• CONSIGNES DE L'EXERCICE:
Rédigez la suite du texte à lire sur l'atelier et ses relations avec les autres artisans, en partant de sa dernière phrase.

Concernant les outils, nous avons accueilli, sous forme de partenariats, des porteurs de projet qui avaient besoin d’aide en atelier. Nous ne communiquons cependant pas beaucoup à ce sujet compte tenu de la taille de notre atelier et de notre charge de travail.
Il nous est également arrivé d’utiliser des machines mises à disposition mais de manière générale, nous sommes assez autonomes.
Avant de connaître Articonnex, aviez-vous des moyens de rentrer en contact avec d’autres artisans ?
En considérant nos formations, nous ne sommes pas issus de ce milieu ce qui fait que nous côtoyons assez peu les communautés d’artisans.
Nous faisons appel à des prestataires semi-industriels que nous pouvons considérer comme tels. Nous sommes également amenés à réaliser des projets plus gros et complexes pour lesquels nous nous adressons à des entités extérieures, plus spécialisées sur le sujet (bureau d’études pour de la structure, peintres…).

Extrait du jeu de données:
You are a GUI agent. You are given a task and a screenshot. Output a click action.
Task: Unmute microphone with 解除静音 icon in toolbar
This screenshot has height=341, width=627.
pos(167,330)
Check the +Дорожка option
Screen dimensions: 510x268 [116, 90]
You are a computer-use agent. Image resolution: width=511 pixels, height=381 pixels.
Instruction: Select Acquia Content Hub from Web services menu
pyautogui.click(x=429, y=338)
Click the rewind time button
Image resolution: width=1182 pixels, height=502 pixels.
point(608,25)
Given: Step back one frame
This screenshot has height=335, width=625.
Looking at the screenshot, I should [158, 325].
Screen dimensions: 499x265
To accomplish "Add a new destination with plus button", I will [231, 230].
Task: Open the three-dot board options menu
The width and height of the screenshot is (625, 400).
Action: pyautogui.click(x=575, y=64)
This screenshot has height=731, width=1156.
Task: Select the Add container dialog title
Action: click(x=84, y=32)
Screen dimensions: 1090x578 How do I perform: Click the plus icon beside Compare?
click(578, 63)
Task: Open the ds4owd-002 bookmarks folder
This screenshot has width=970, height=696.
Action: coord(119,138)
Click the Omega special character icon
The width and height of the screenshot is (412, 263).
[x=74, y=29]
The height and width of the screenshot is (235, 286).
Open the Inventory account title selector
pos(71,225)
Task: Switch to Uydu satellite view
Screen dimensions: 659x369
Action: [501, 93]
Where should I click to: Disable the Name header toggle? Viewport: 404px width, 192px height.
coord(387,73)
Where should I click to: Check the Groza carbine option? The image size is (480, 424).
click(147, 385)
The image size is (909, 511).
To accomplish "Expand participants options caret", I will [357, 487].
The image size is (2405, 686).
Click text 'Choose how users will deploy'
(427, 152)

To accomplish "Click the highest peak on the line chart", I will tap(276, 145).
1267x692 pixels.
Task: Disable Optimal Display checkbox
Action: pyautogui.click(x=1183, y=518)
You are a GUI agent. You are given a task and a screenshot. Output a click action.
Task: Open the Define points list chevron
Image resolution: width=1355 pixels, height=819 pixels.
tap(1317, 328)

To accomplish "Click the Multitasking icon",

• EXERCICE CORRIGÉ:
En ce moment, nous sommes à la recherche de structures qui acceptent de travailler avec des matériaux de réemploi. Ce qui nous plairait, c’est de tisser des liens plus proches entre lesdites structures (associations, entreprises, chantiers de réinsertion…).
Nous pourrions alors répondre à des appels d’offres publics ou privés auxquels nous ne pouvons pas prétendre seul. Ce serait sympa ! Après, il s’agit de trouver les projets qui s’y prêtent.
Comment pensez-vous qu’Articonnex puisse vous aider dans votre activité ?
Nous sommes toujours à la recherche de nouveaux gisements. Plus mobilier que bâtiment, l’aménagement reste toutefois une activité à cheval entre les deux.
Nous ne recherchons pas de manière précise et notre démarche est de concevoir avec ce qu’il y a comme vous l’aurez compris. Nous nous laissons donc inspirer par les gisements existants.
Nous préférons par exemple moins dépenser dans des lots insolites et trouver ensuite des applications que de sourcer une matière précise. Même s’il faut admettre que certaines nous servent toujours : le contreplaqué et les tasseaux en sont de parfaits exemples.
Cependant, plus nous avons de fournisseurs, plus c’est bon à prendre. Pour peu que le gisement soit proche de chez nous bien sûr.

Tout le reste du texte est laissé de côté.